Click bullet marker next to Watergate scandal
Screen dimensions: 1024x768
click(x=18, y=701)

::::

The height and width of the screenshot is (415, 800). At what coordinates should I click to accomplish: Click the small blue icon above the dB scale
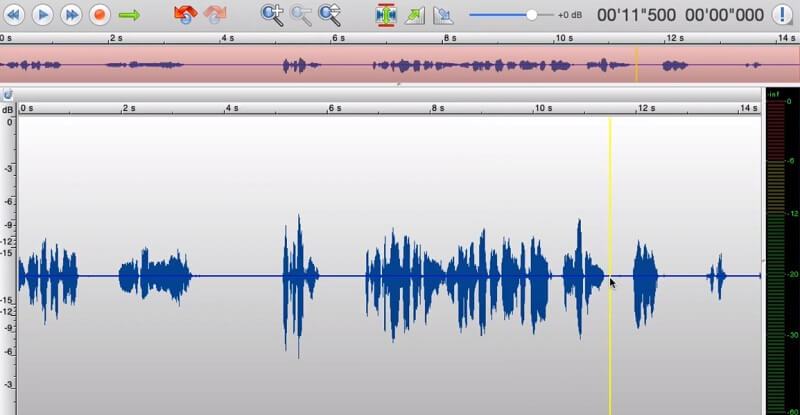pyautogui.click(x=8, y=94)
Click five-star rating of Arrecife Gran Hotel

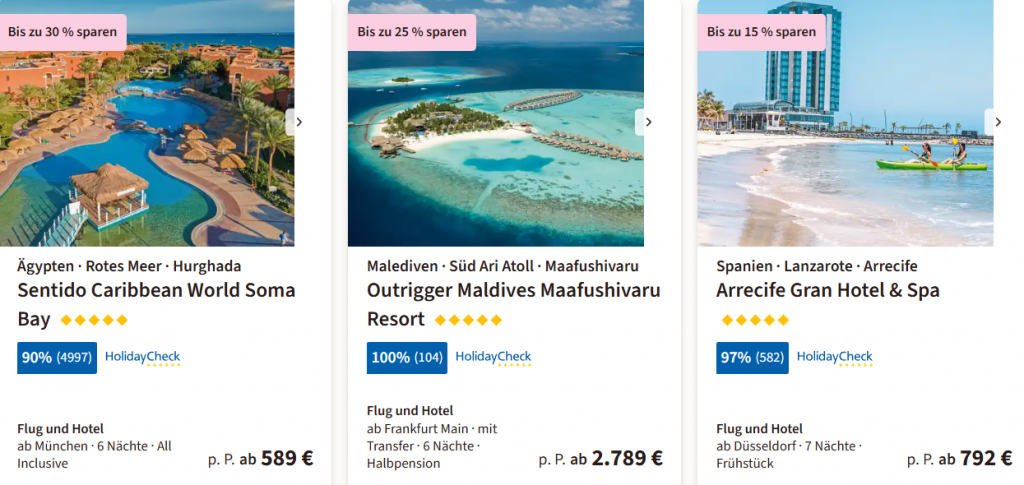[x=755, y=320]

::::

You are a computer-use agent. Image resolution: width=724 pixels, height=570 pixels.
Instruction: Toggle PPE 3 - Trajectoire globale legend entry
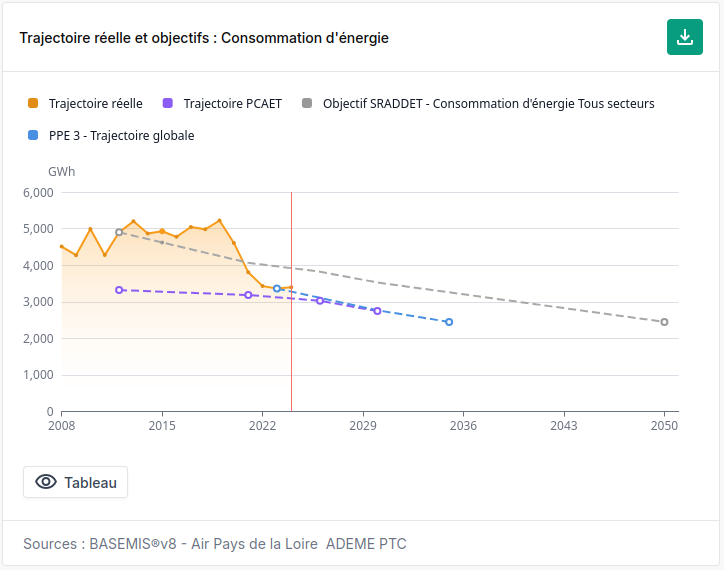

::::

** TASK DESCRIPTION **
Starting with the line above that holds "You are a computer-use" and stopping with the line that holds "Instruction: Toggle PPE", reproduce each line exactly, omitting all other lines.

** OUTPUT **
You are a computer-use agent. Image resolution: width=724 pixels, height=570 pixels.
Instruction: Toggle PPE 3 - Trajectoire globale legend entry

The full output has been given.